● Problems to work on:
a) From the text on MOFs, return the words from "What are MOFs?" up to and including "reducing waste production.", copied without any changes.
b) According to the text on MOFs, what two things combine to form their crystalline network?

● Document extract:
· · · · ·

On December 10, Susumu Kitagawa, Richard Robson, and Omar M. Yaghi will receive the 2025 Nobel Prize in Chemistry in Stockholm. This is a milestone for sustainability and the energy transition due to the possibilities opened up by their research on the development of Metal-Organic Frameworks (MOFs), with a new generation of materials capable of expanding and absorbing, for example, carbon dioxide from the atmosphere.
What are MOFs? Three-dimensional and ultraporous structures where metal ions and organic molecules combine to form a crystalline network of very small particles with an interconnected network of pores capable of amplifying by multiplying their size. As if they were Lego, they can be custom designed to capture enormous amounts of gases or accumulate hydrogen and methane, opening a wide range of possibilities to improving environmental efficiency.
They would also have the capacity to capture atmospheric water and filter it, detect toxic gases, and function as a catalyst for industrial chemical reactions with lower energy consumption and reducing waste production.

· · · · ·

● Extracted data:
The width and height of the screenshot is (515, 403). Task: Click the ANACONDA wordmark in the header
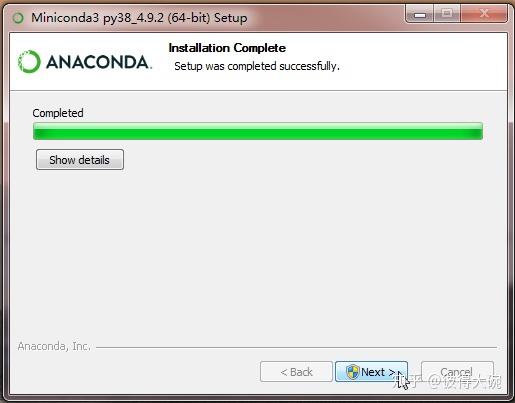pyautogui.click(x=99, y=62)
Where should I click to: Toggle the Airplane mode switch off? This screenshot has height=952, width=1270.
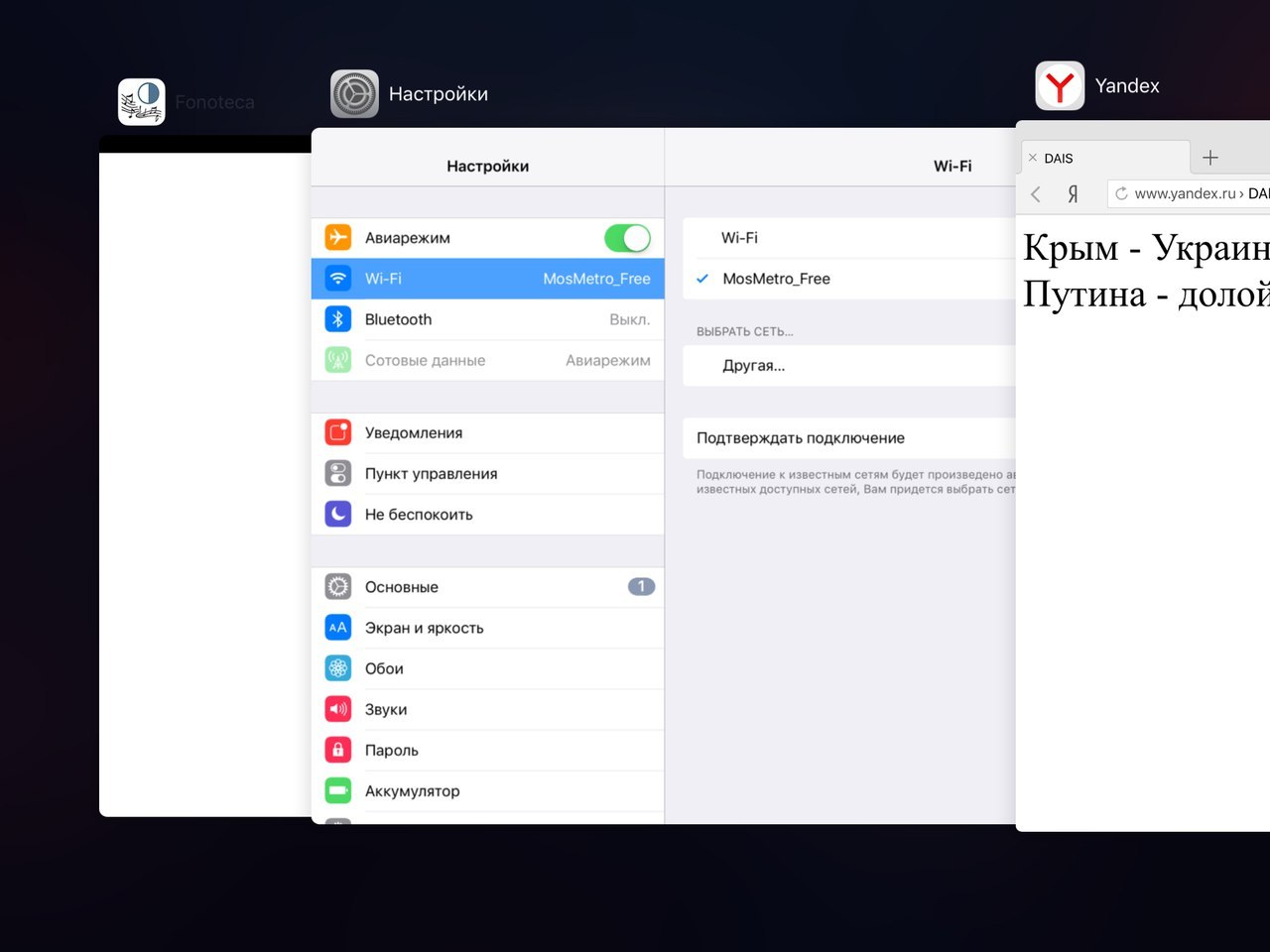[x=627, y=238]
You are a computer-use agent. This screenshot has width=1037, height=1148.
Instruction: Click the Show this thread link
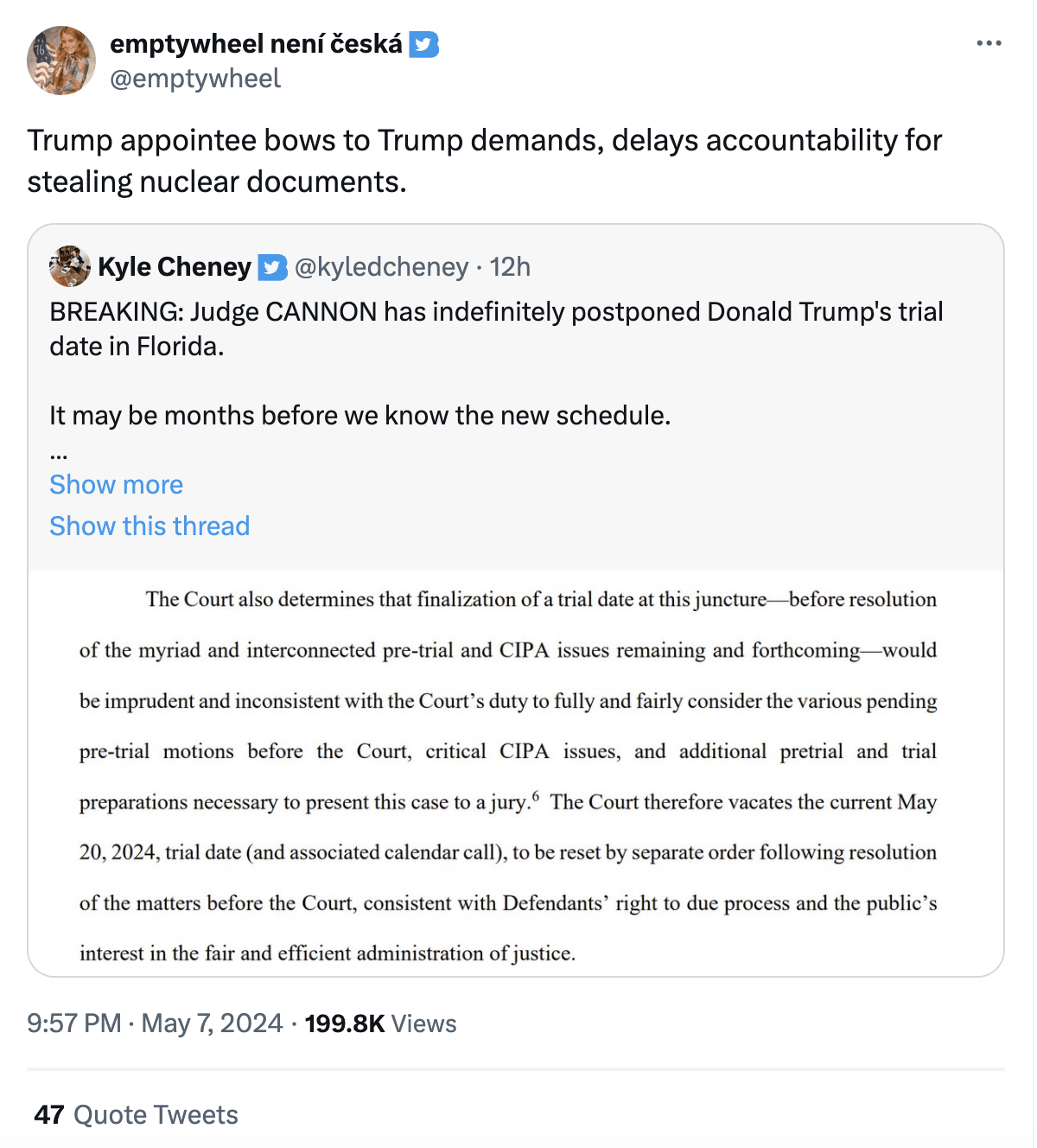click(150, 526)
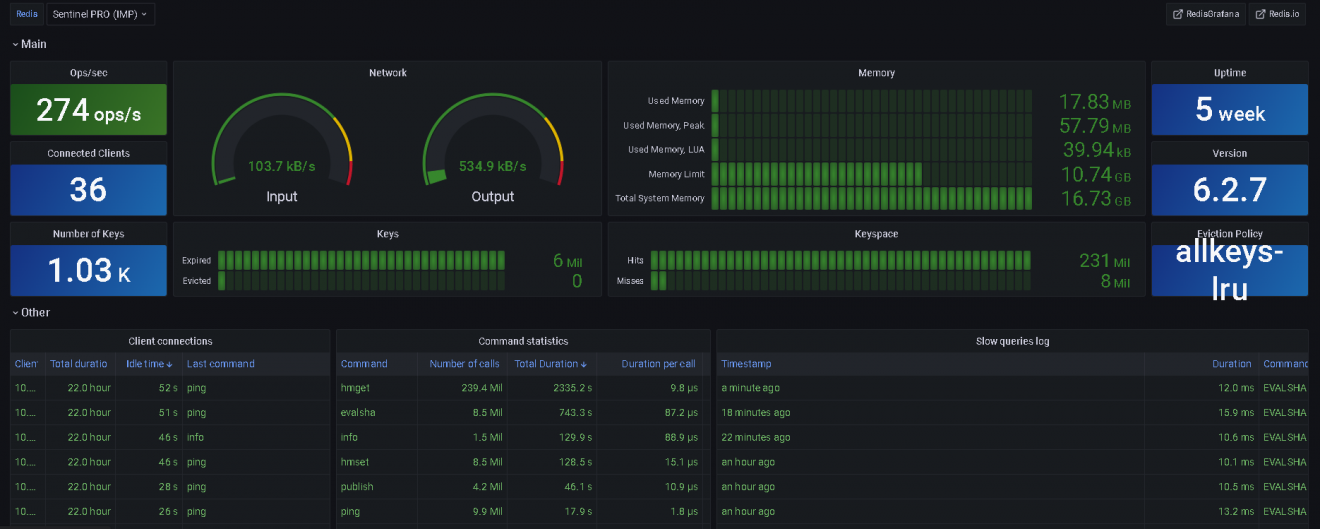Screen dimensions: 1320x529
Task: Sort by Number of calls column
Action: click(x=465, y=364)
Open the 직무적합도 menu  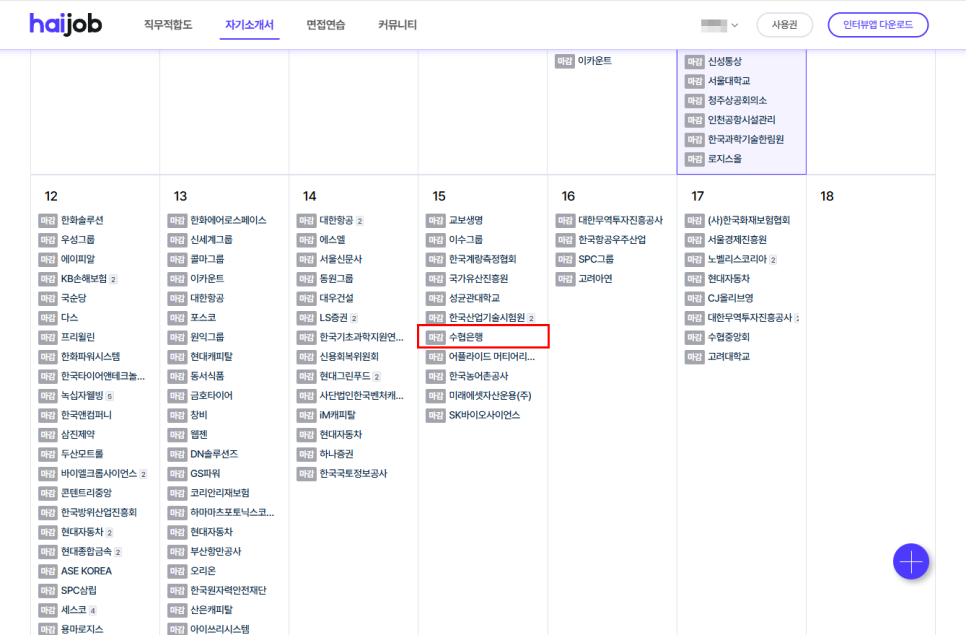[x=168, y=25]
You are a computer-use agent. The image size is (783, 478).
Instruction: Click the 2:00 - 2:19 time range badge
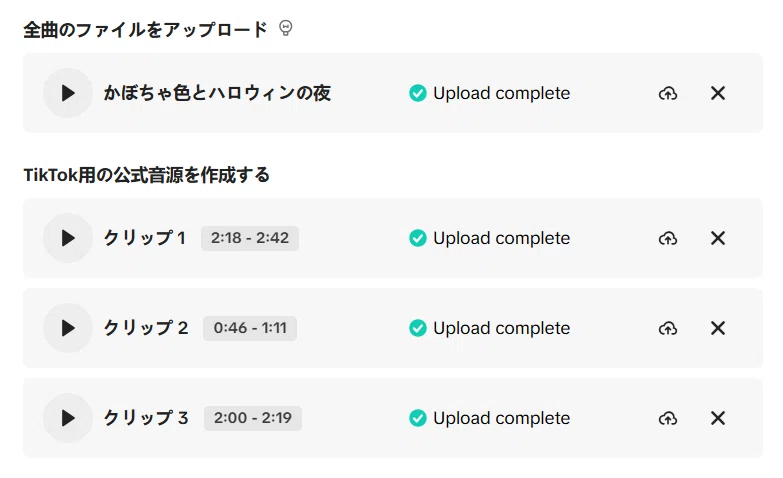253,418
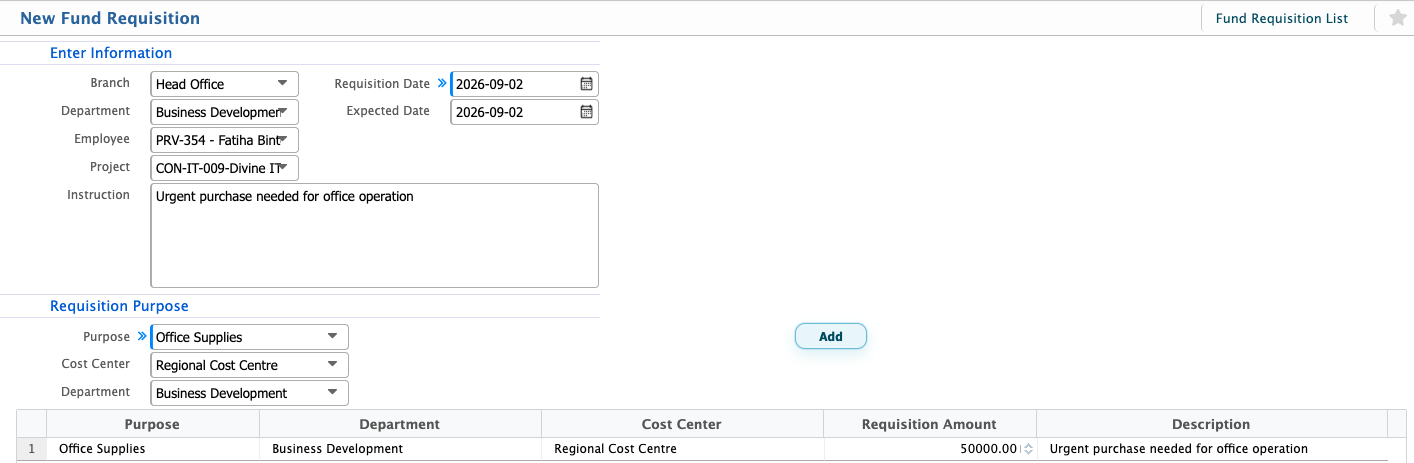Viewport: 1414px width, 463px height.
Task: Click the Add button
Action: click(x=831, y=337)
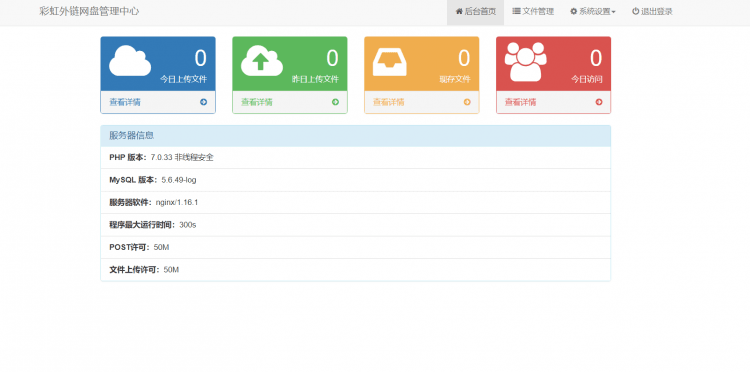Click the orange arrow circle icon
The image size is (750, 372).
pyautogui.click(x=467, y=102)
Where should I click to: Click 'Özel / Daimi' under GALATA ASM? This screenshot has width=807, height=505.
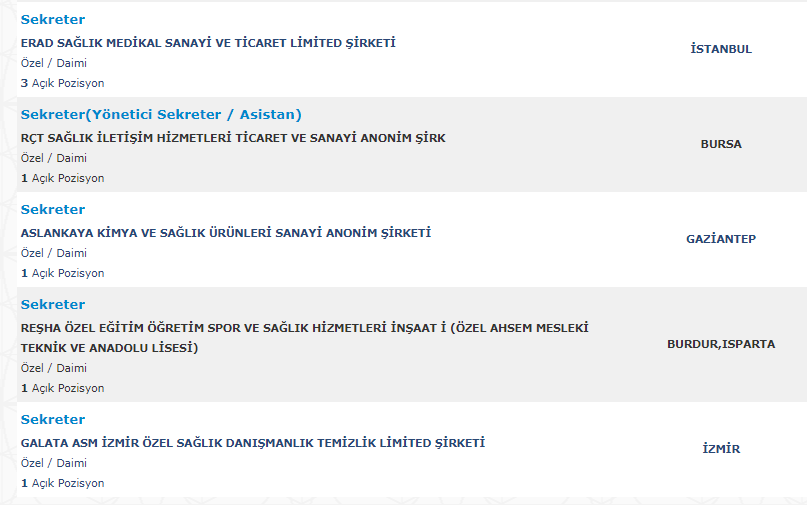(x=54, y=463)
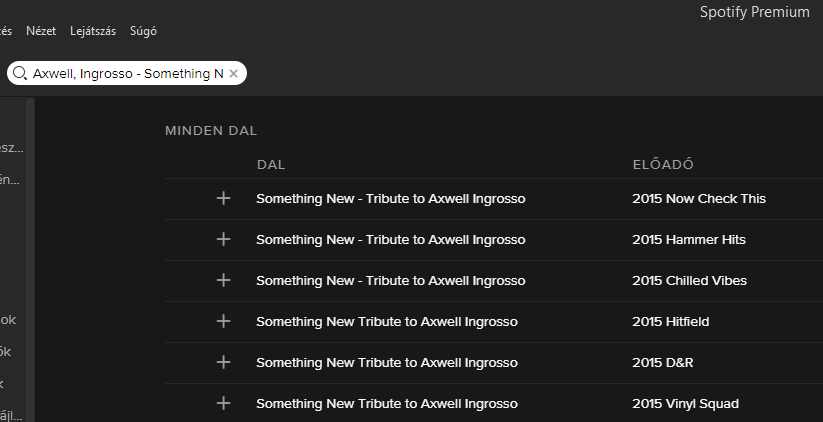Open the MINDEN DAL section heading
Viewport: 823px width, 422px height.
211,131
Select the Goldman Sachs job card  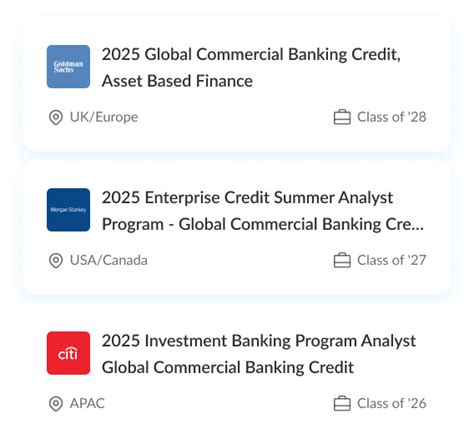coord(237,85)
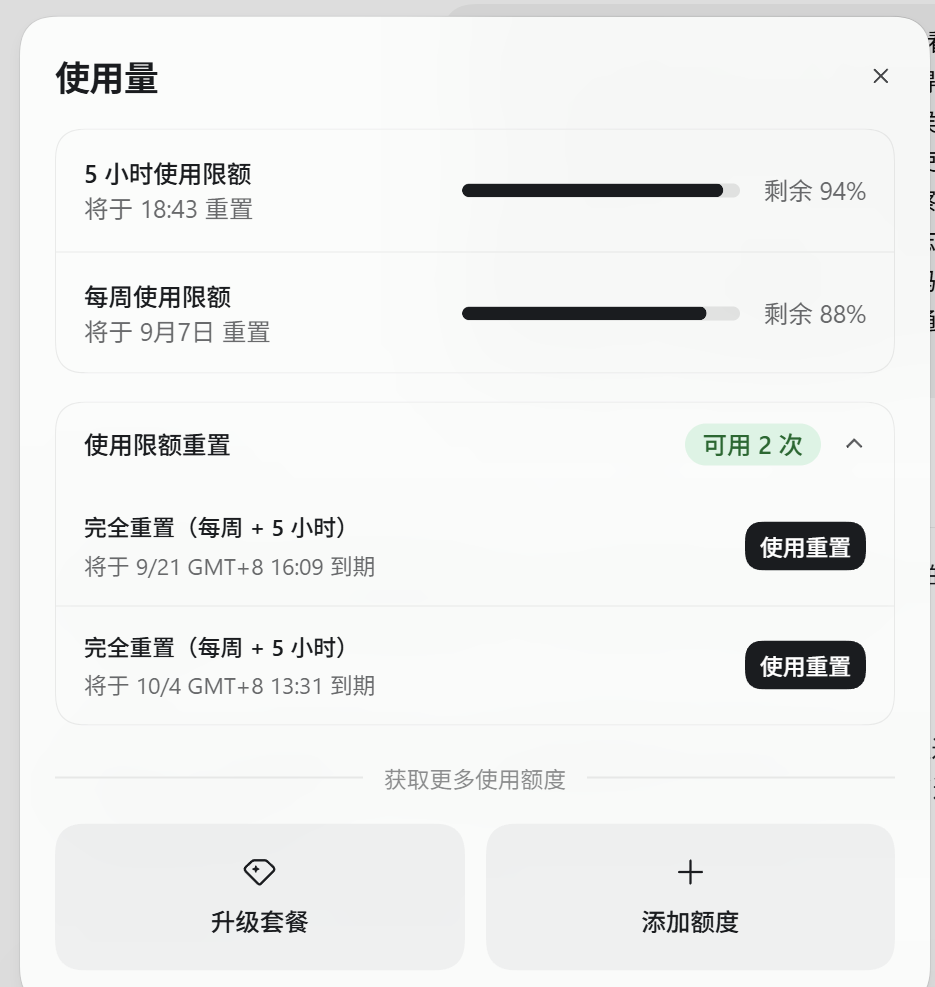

· · · · ·

● Results for each task:
a)
What are MOFs? Three-dimensional and ultraporous structures where metal ions and organic molecules combine to form a crystalline network of very small particles with an interconnected network of pores capable of amplifying by multiplying their size. As if they were Lego, they can be custom designed to capture enormous amounts of gases or accumulate hydrogen and methane, opening a wide range of possibilities to improving environmental efficiency.
They would also have the capacity to capture atmospheric water and filter it, detect toxic gases, and function as a catalyst for industrial chemical reactions with lower energy consumption and reducing waste production.

b) Metal ions and organic molecules.